> **WRITTEN EXERCISE**:
Could you recast the rows as a JSON list of strings, one string per line with blank lines left out, covering everything from the line that contains "I will point(1316,80)." down to the line that contains "point(444,91)", both included?

> **SUPPLIED DATA**:
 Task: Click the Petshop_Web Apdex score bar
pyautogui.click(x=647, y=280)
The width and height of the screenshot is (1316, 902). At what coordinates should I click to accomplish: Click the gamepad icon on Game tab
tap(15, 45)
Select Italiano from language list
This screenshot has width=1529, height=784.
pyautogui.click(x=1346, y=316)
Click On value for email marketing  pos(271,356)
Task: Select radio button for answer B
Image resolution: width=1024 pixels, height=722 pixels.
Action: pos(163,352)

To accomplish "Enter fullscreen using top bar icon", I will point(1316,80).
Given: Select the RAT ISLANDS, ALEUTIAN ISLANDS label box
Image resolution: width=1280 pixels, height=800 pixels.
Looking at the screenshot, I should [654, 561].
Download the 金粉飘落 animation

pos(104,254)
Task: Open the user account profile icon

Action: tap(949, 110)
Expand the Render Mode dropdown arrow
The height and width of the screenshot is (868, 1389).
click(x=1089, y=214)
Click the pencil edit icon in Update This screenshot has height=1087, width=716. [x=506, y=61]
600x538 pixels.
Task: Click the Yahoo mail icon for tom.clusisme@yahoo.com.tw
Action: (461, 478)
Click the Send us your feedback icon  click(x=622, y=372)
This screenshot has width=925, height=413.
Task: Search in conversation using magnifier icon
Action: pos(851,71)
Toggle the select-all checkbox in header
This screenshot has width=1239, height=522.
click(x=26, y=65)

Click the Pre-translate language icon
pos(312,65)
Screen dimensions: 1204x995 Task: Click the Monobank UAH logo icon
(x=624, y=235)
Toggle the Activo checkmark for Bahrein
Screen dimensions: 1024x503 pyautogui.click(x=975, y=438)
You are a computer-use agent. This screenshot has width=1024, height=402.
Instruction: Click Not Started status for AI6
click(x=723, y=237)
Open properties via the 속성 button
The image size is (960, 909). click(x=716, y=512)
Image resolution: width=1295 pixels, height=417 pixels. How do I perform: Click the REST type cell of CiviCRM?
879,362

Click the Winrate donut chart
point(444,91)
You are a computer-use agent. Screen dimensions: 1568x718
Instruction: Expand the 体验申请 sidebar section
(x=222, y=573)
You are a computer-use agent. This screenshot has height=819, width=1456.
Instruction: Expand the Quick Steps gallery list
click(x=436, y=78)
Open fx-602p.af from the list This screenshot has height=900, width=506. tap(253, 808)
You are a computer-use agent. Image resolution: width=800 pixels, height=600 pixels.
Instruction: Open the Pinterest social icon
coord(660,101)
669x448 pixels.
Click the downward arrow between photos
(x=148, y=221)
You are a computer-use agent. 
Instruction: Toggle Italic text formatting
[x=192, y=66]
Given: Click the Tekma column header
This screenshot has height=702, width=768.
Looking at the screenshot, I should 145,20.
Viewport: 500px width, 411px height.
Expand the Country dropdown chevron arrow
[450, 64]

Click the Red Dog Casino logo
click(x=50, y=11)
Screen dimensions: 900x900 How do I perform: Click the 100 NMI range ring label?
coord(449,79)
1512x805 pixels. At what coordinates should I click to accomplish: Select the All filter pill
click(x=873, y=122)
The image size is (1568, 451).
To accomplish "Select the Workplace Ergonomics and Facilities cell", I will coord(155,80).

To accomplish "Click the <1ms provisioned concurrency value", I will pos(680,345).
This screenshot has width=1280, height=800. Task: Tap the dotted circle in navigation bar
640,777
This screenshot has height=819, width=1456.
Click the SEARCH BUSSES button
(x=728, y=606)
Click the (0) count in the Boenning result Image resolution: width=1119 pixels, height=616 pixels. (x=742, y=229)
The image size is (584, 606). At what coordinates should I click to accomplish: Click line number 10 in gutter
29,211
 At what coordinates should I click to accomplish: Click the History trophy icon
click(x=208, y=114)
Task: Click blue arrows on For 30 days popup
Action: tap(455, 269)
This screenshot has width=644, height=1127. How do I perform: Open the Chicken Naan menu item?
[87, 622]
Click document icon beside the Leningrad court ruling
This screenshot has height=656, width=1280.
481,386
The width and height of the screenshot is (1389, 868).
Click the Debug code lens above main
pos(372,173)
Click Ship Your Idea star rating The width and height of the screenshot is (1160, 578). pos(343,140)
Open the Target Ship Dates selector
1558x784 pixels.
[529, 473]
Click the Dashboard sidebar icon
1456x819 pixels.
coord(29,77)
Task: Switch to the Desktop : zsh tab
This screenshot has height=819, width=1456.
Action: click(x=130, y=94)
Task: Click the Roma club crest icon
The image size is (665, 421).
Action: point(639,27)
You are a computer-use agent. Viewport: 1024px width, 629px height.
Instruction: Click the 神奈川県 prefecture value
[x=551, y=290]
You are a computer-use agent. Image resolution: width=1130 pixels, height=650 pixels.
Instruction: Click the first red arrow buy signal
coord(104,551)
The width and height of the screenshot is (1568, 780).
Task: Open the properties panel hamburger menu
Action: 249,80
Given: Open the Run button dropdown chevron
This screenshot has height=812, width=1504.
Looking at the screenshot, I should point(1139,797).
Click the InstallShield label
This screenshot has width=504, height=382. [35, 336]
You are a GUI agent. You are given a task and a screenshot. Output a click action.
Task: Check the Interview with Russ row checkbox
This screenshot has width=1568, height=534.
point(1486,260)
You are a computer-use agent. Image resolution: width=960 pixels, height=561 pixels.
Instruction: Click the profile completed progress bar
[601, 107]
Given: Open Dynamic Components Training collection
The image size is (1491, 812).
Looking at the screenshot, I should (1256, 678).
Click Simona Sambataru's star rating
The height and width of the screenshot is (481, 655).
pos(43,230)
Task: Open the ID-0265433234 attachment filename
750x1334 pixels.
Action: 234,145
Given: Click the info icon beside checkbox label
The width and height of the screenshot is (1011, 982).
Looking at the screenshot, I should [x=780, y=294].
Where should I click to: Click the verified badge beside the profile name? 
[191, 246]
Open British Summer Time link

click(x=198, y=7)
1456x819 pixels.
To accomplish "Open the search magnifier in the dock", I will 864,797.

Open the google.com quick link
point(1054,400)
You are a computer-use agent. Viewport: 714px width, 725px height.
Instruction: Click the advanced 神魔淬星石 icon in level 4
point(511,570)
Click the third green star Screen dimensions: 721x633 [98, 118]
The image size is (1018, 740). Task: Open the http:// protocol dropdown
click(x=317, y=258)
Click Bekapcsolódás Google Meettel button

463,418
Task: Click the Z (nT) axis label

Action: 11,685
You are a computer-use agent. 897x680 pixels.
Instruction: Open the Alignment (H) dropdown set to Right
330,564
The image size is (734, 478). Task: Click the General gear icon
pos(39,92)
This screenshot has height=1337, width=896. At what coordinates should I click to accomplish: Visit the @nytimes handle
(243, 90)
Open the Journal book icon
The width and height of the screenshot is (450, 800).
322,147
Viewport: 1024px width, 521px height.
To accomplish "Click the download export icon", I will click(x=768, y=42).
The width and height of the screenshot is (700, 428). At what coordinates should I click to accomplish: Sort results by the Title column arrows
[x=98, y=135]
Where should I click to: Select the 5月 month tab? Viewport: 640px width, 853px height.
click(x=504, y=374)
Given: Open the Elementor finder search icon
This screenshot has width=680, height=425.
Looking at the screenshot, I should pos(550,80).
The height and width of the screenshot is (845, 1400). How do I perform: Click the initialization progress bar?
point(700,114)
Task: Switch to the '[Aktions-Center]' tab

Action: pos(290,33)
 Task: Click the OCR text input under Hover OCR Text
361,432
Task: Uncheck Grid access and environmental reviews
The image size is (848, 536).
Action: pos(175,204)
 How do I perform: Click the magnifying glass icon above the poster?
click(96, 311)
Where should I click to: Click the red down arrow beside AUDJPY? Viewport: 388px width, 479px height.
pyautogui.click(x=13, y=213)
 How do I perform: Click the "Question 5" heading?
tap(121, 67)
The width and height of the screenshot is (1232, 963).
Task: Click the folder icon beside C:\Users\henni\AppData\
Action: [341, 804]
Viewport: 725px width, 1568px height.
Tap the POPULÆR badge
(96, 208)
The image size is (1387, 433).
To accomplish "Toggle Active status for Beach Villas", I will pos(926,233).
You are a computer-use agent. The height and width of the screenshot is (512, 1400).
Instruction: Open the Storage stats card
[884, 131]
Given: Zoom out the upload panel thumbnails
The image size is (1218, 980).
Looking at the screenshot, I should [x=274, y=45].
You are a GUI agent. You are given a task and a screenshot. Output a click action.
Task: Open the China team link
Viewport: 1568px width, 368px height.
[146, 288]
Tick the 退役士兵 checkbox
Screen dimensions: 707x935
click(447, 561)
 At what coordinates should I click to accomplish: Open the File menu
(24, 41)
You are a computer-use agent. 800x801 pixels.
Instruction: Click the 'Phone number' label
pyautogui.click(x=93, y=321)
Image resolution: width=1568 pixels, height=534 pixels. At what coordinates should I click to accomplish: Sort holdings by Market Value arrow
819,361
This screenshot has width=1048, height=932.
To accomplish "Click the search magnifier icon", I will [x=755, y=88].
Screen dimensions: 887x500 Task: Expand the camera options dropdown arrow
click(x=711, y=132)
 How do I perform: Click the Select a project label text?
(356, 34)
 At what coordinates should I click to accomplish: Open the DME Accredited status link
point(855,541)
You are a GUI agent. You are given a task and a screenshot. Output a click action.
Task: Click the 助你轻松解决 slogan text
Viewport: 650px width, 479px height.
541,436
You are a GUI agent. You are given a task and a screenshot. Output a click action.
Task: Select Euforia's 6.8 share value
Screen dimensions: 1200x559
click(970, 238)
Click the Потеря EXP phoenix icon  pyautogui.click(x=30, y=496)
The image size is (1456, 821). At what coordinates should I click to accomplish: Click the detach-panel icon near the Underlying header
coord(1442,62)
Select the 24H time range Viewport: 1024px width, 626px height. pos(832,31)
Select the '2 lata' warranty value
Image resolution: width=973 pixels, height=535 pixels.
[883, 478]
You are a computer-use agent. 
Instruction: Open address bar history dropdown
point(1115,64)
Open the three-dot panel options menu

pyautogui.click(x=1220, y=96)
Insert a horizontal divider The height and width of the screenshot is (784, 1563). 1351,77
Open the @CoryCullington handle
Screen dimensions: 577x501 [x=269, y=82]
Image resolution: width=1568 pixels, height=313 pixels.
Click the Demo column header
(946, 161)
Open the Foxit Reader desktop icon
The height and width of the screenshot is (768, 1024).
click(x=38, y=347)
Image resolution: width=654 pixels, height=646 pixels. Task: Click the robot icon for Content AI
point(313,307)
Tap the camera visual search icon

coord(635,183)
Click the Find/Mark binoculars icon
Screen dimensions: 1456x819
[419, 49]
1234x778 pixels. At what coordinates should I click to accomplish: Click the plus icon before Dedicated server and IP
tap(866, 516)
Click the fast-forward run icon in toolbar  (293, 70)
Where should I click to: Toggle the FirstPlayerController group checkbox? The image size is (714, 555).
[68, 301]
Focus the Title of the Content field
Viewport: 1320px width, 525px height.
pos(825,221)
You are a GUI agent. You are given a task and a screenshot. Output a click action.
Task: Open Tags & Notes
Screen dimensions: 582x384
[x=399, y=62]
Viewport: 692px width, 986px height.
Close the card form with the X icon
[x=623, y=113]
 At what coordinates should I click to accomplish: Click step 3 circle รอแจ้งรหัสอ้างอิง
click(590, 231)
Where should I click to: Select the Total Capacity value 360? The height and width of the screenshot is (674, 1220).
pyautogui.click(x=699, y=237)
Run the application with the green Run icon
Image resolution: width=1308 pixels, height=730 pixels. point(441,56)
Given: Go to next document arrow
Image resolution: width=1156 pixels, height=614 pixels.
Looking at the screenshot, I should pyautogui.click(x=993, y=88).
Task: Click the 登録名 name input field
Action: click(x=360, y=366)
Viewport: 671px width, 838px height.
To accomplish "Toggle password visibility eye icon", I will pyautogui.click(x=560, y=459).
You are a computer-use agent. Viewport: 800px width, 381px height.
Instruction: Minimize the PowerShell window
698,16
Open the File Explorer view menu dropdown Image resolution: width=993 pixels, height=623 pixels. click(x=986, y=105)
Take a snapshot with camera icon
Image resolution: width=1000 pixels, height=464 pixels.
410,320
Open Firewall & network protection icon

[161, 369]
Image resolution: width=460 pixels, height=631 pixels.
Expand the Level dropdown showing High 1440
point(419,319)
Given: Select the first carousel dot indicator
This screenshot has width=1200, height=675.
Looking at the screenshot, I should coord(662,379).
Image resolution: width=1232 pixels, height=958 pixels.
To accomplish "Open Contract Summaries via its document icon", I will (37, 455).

> **IN RESPONSE**:
[
  "To accomplish \"Enter fullscreen using top bar icon\", I will point(1316,80).",
  "Given: Select the RAT ISLANDS, ALEUTIAN ISLANDS label box",
  "Image resolution: width=1280 pixels, height=800 pixels.",
  "Looking at the screenshot, I should [654, 561].",
  "Download the 金粉飘落 animation",
  "pos(104,254)",
  "Task: Open the user account profile icon",
  "Action: tap(949, 110)",
  "Expand the Render Mode dropdown arrow",
  "The height and width of the screenshot is (868, 1389).",
  "click(x=1089, y=214)",
  "Click the pencil edit icon in Update This screenshot has height=1087, width=716. [x=506, y=61]",
  "600x538 pixels.",
  "Task: Click the Yahoo mail icon for tom.clusisme@yahoo.com.tw",
  "Action: (461, 478)",
  "Click the Send us your feedback icon  click(x=622, y=372)",
  "This screenshot has width=925, height=413.",
  "Task: Search in conversation using magnifier icon",
  "Action: pos(851,71)",
  "Toggle the select-all checkbox in header",
  "This screenshot has width=1239, height=522.",
  "click(x=26, y=65)",
  "Click the Pre-translate language icon",
  "pos(312,65)",
  "Screen dimensions: 1204x995 Task: Click the Monobank UAH logo icon",
  "(x=624, y=235)",
  "Toggle the Activo checkmark for Bahrein",
  "Screen dimensions: 1024x503 pyautogui.click(x=975, y=438)",
  "You are a computer-use agent. This screenshot has width=1024, height=402.",
  "Instruction: Click Not Started status for AI6",
  "click(x=723, y=237)",
  "Open properties via the 속성 button",
  "The image size is (960, 909). click(x=716, y=512)",
  "Image resolution: width=1295 pixels, height=417 pixels. How do I perform: Click the REST type cell of CiviCRM?",
  "879,362",
  "Click the Winrate donut chart",
  "point(444,91)"
]